### TEXTO CITADO:
<<<<
El 7 de septiembre de 2024, en el marco de su 45º Viaje Apostólico, el Papa Francisco se hizo presente en el Santuario de María Auxiliadora en Port Moresby, Papúa Nueva Guinea. Para presidir el Encuentro con los obispos de Papúa Nueva Guinea y de las Islas Salomón además con sacerdotes, diáconos, personas consagradas, seminaristas y catequistas

En su discurso puso de manifiesto su contento por estar en un Santuario Diocesano dedicado a María Auxiliadora y enfatizó “Los salesianos saben hacer bien las cosas”, destacó que él mismo había sido bautizado en la parroquia de la misma advocación en Buenos Aires y recordó a Don Bosco, su amor a María y como a Ella le cumplió la promesa de construir su “Casa” de donde saldría la Gloria de la Santísima Virgen.

El Santo Padre resaltó tres aspectos que se la historia del arrojó y valor de Don Bosco que sirven para los cristianos y misioneros de hoy: la valentía de empezar, la belleza de existir y la esperanza de crecer.
>>>>
### FILAS DE DATOS:
<<<<
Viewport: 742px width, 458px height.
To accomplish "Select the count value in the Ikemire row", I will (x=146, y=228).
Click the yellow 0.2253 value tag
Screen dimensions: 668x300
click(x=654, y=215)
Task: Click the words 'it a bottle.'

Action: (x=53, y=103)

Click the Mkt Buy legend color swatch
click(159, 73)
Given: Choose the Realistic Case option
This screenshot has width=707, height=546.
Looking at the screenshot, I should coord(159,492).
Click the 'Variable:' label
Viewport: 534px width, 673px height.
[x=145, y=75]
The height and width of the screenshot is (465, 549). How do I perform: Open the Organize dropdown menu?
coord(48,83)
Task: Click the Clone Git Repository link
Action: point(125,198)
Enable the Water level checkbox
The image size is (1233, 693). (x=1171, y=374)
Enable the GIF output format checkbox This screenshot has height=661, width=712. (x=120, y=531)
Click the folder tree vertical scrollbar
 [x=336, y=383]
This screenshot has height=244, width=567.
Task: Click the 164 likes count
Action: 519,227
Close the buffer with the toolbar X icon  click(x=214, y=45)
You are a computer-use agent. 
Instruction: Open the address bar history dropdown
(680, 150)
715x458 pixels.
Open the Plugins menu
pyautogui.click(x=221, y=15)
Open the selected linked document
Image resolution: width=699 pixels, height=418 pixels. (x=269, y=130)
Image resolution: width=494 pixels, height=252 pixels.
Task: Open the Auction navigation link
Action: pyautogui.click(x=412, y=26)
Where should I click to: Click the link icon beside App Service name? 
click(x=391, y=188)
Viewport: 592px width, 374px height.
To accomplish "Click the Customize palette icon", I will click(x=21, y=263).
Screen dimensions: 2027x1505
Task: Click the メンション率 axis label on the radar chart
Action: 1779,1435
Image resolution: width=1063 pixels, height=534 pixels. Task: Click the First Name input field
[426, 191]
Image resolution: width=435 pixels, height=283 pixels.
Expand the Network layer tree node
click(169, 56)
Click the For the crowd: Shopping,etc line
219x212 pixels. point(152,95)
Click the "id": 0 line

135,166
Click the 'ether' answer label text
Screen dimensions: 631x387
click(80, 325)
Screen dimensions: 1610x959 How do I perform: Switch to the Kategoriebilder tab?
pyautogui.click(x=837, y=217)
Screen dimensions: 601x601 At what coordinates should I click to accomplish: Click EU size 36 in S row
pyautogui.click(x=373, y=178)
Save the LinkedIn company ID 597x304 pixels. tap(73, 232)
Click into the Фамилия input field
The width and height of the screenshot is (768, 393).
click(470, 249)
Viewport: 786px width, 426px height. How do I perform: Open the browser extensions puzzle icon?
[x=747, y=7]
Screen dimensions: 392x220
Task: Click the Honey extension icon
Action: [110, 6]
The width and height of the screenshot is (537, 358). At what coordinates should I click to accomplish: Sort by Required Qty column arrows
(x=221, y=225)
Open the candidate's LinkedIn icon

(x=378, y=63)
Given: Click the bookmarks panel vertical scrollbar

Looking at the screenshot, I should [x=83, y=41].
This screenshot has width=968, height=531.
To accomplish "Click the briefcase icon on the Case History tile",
>>>>
### CONSIGNA:
Copia sin cambios el pasaje del texto sobre la visita del Papa Francisco a Port Moresby que comienza en "El Santo Padre" y llega hasta "esperanza de crecer.".

### RESPUESTA:
El Santo Padre resaltó tres aspectos que se la historia del arrojó y valor de Don Bosco que sirven para los cristianos y misioneros de hoy: la valentía de empezar, la belleza de existir y la esperanza de crecer.